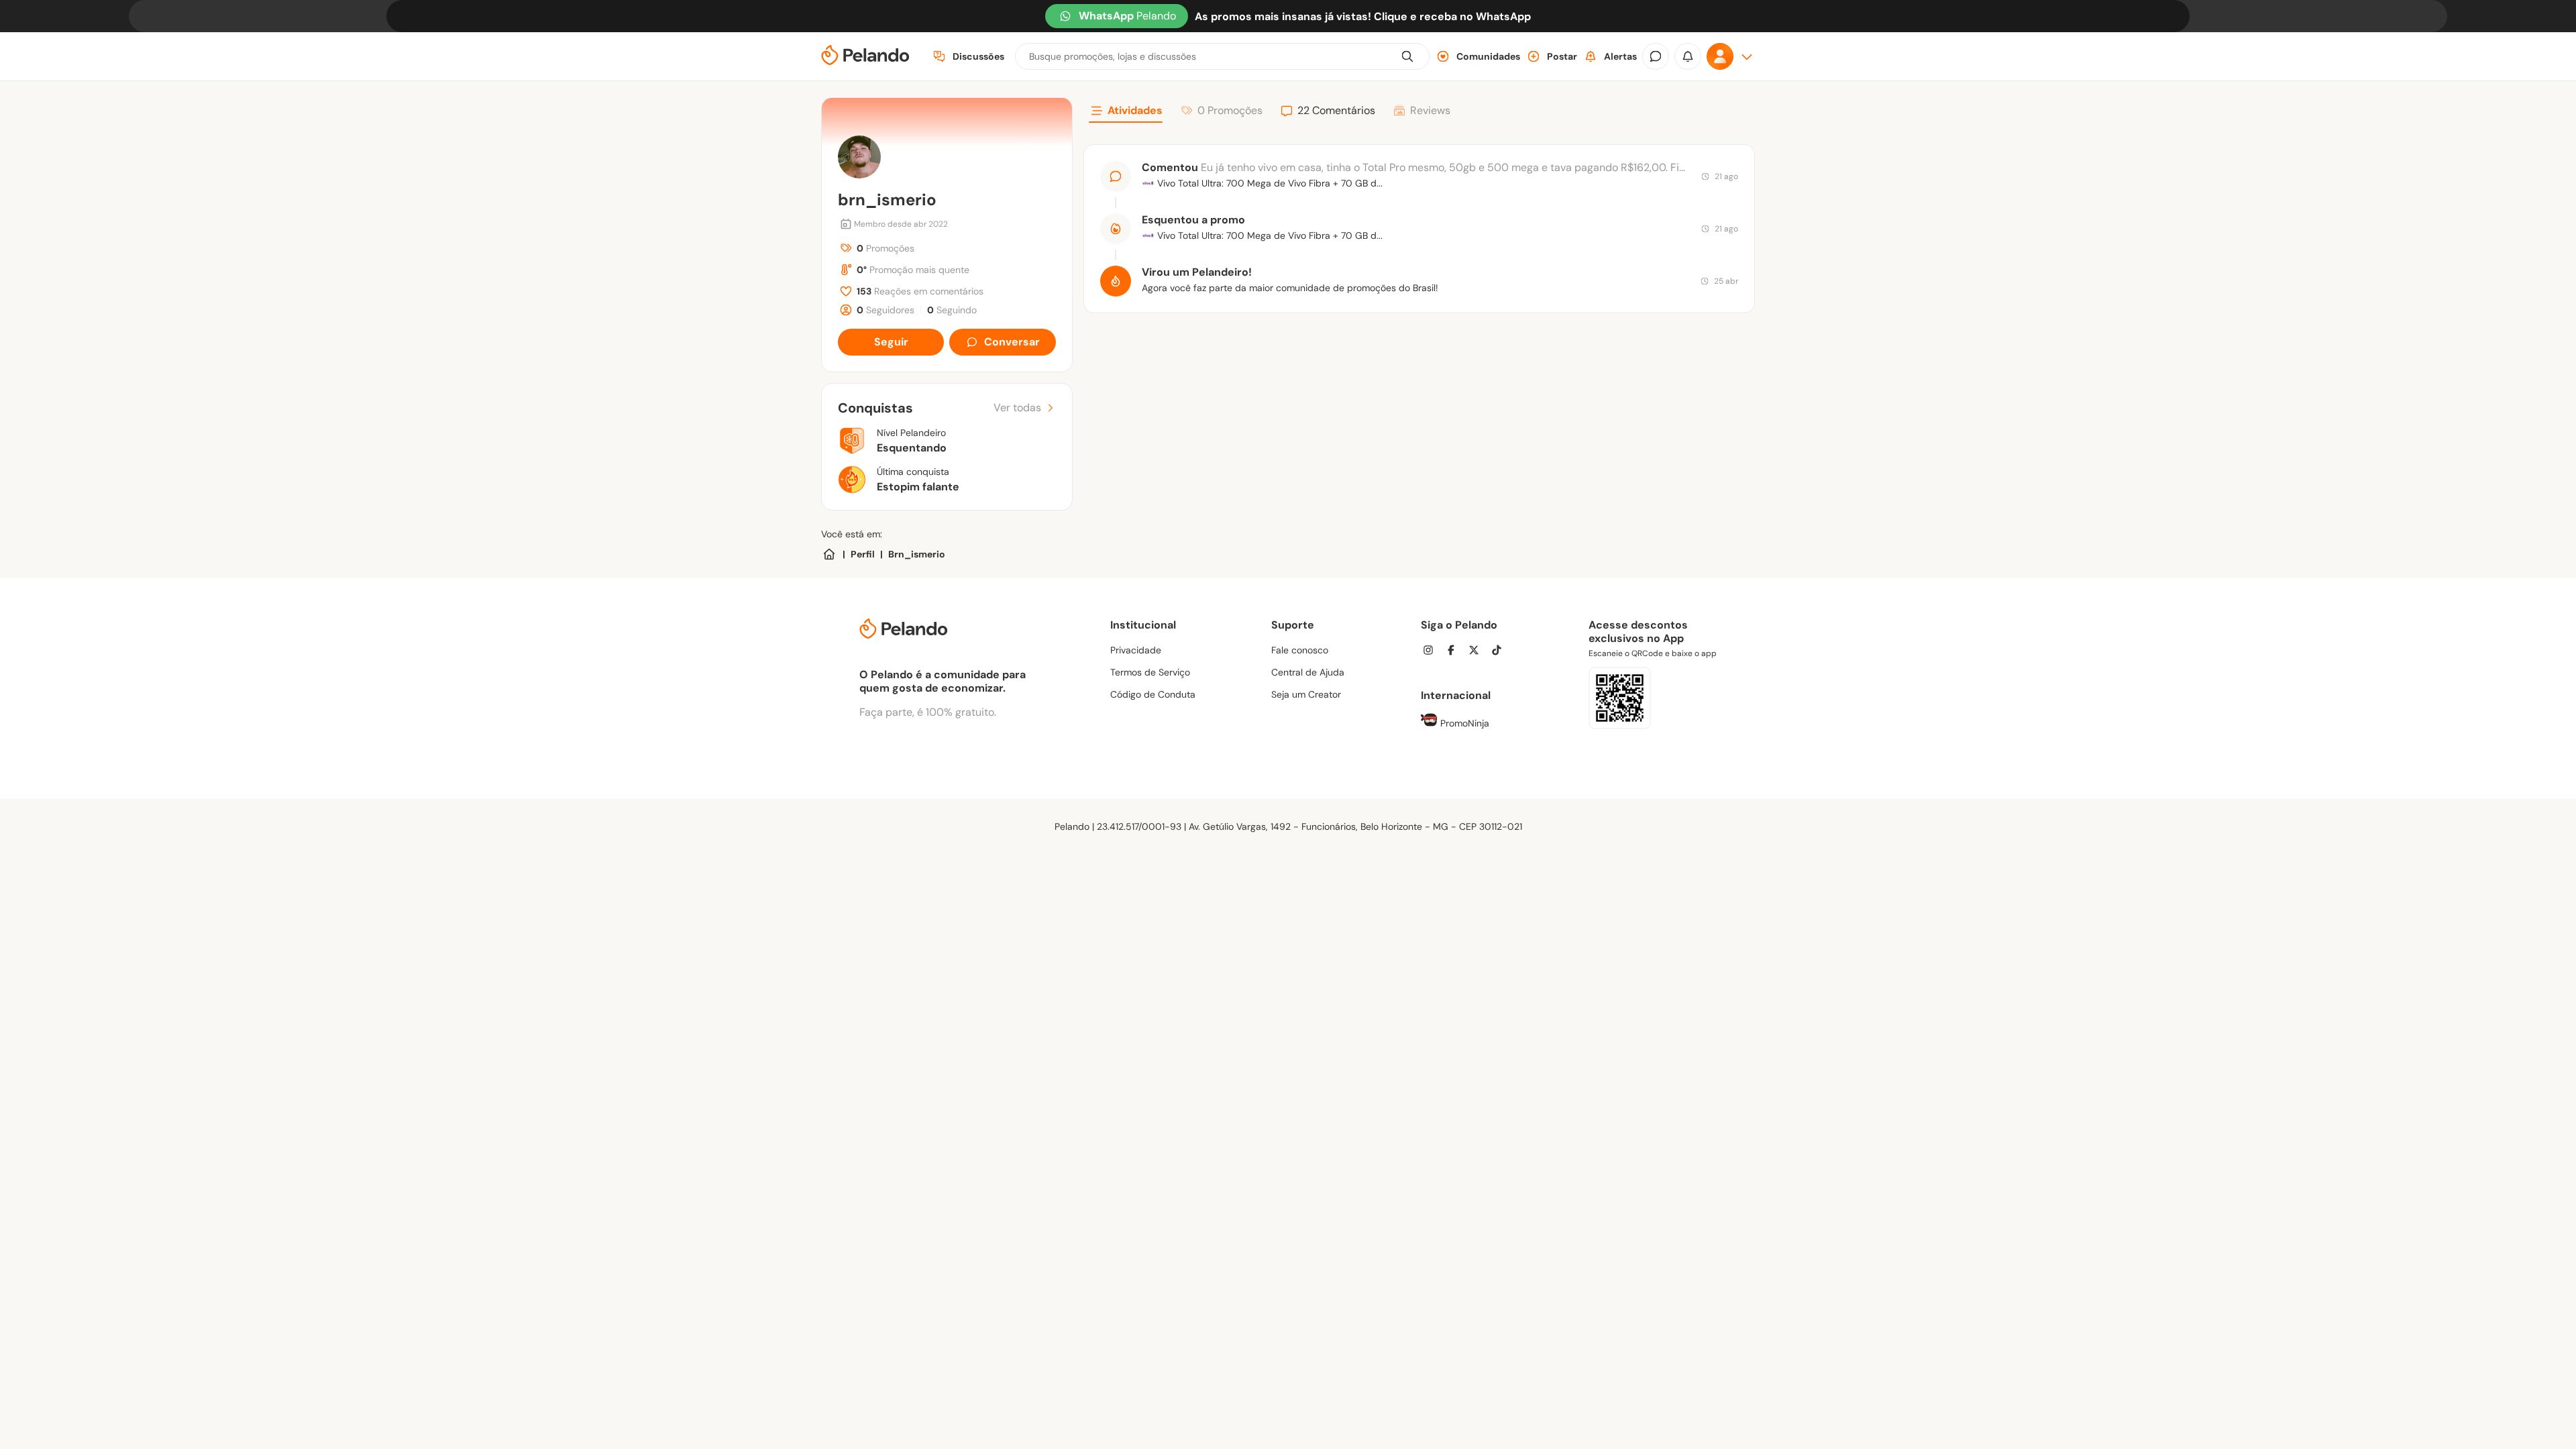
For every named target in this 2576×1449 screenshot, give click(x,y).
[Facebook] (1455, 652)
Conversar (1012, 342)
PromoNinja (1463, 723)
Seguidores (885, 310)
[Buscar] (1407, 56)
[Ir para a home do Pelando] (865, 56)
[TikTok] (1500, 652)
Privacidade (1135, 650)
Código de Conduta (1152, 694)
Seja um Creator (1306, 694)
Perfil (863, 554)
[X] (1477, 652)
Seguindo (952, 310)
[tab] (1125, 112)
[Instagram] (1432, 652)
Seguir (891, 342)
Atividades (1135, 110)
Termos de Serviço (1150, 672)
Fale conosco (1299, 650)
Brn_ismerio (916, 554)
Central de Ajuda (1307, 672)
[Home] (829, 554)
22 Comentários (1336, 110)
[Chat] (1655, 56)
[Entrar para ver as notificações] (1687, 56)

◇ ◇ ◇ ◇ ◇ ◇ ◇

--- Problem statement ---
Take the listing above and restate it word for word, without its pictures.

--- Exercise result ---
For every named target in this 2576×1449 screenshot, give click(x,y).
[Facebook] (1455, 652)
Conversar (1012, 342)
PromoNinja (1463, 723)
Seguidores (885, 310)
[Buscar] (1407, 56)
[Ir para a home do Pelando] (865, 56)
[TikTok] (1500, 652)
Privacidade (1135, 650)
Código de Conduta (1152, 694)
Seja um Creator (1306, 694)
Perfil (863, 554)
[X] (1477, 652)
Seguindo (952, 310)
[tab] (1125, 112)
[Instagram] (1432, 652)
Seguir (891, 342)
Atividades (1135, 110)
Termos de Serviço (1150, 672)
Fale conosco (1299, 650)
Brn_ismerio (916, 554)
Central de Ajuda (1307, 672)
[Home] (829, 554)
22 Comentários (1336, 110)
[Chat] (1655, 56)
[Entrar para ver as notificações] (1687, 56)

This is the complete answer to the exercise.